The disputes over the parking spaces and trash cans do not constitute behavior over which the trial court can grant injunctive relief. The evidence reflects a disagreement over the proper scope of an easement and the proper allocation of the trash cans as granted by the landlord. As in Byers v. Cathcart (1997) 57 Cal.App.4th 805, 812 the use of both of these items constitutes legitimate needs, so there is no act of harassment.
Sinany claims Kheroyan yelled at her son about his disability (saying "He crippled" [sic]) to the point that her son woke up in the middle of night asking what is wrong with him and if he is going to die. She alleged Kheroyan comments on why the son stutters, making her sons scared.
In her response, Kheroyan specifically denied all of Sinany's allegations.
Kheroyan contends on appeal that Sinany did not establish a course of conduct because she only cited one instance of harassing behavior. In addition to alleging that Kheroyan yelled at her son on a specific day, Sinany says Kheroyan harasses them "[e]veryday" and is "constantly verbally yelling hurtful things" and "constantly circling around their house." The accusation that Kheroyan is "constantly" yelling everyday is not specific enough to establish a course of conduct of harassing her son. In addition, "circling" the house does not establish a course of conduct of verbal abuse towards the son.

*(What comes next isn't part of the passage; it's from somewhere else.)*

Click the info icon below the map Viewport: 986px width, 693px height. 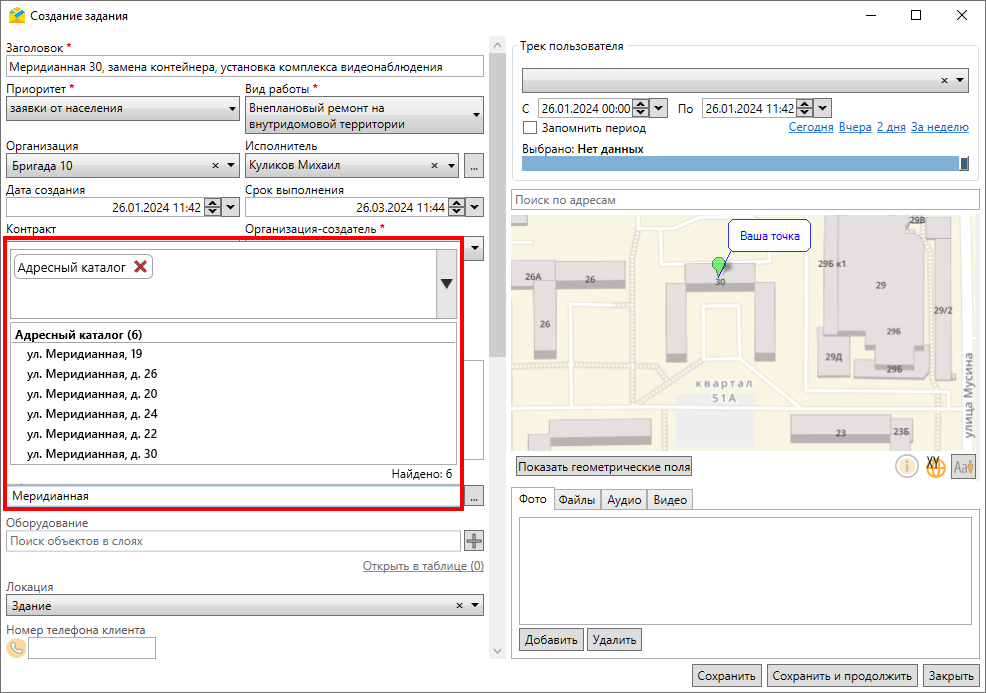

Sinany stated in her application for the restraining order that Kheroyan threatened to have her children taken away from her. She then testified at the hearing that police and child protective services came to her house and Kheroyan admitted to calling them. She also testified that Kheroyan told a neighbor she would have Sinany's kids taken away. There was no testimony by that neighbor, nor any evidence of a police or social worker report.
In the response to the request for injunction, Kheroyan denied she wanted Sinany's children to be taken away.

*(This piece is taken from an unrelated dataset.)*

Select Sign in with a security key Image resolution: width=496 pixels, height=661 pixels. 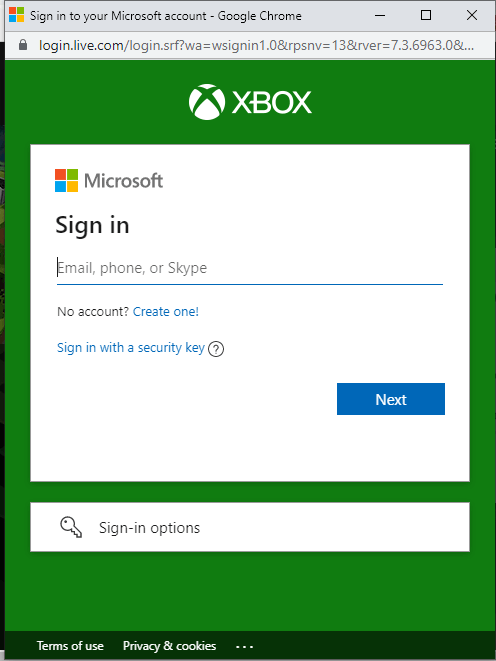pyautogui.click(x=131, y=348)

Even if Kheroyan did call the social workers, it would not necessarily constitute harassment. There was no evidence that the call was unfounded or that more than one call was made. There was no violence, no credible threat of violence, nor any course of conduct alleged, and thus did not meet the definition of harassment in section 527.6.

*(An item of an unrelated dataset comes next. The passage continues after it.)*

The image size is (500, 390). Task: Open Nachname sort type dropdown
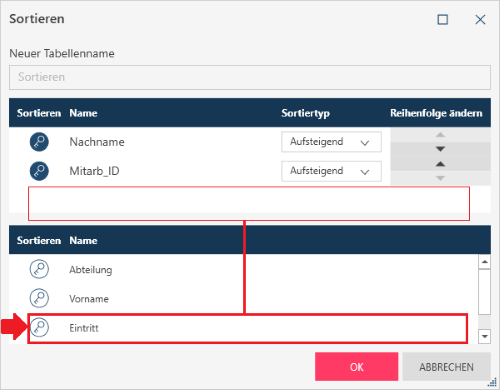[x=331, y=142]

Whether or not Kheroyan held up a camera to record the events in the Sinany household, there is no course of conduct shown here. In addition, there is no course of conduct established by Kheroyan burning trash in her own backyard. Those separate incidents do not appear to be linked to any other allegations of threatening to have the children taken away or of verbally abusing the son. As the court in Schlid v. Rubin observed, "A reasonable person must expect to suffer and submit to some inconveniences and annoyances from the reasonable use of property by neighbors, particularly in the sometimes close living of a suburban residential neighborhood." (Schlid v. Rubin, supra, 232 Cal.App.3d at p. 763.)
In Ensworth v. Mullvain (1990) 224 Cal.App.3d 1105, the plaintiff told of being followed and spied upon, or receiving repeated phone calls and threatening letters. The court found this to constitute emotional distress. In Brekke v. Willis (2005) 125 Cal.App.4th 1400, the defendant wrote three letters to a minor in which he threatened to kill her. The actions in this case do not rise to this level.
Since we have found no evidence of harassment as defined in section 527.6, there was not sufficient evidence to support the issuance of a restraining order. We therefore reverse.
The judgment is reversed and the injunction issued against Kheroyan is dissolved. Kheroyan is to bear her own costs on appeal.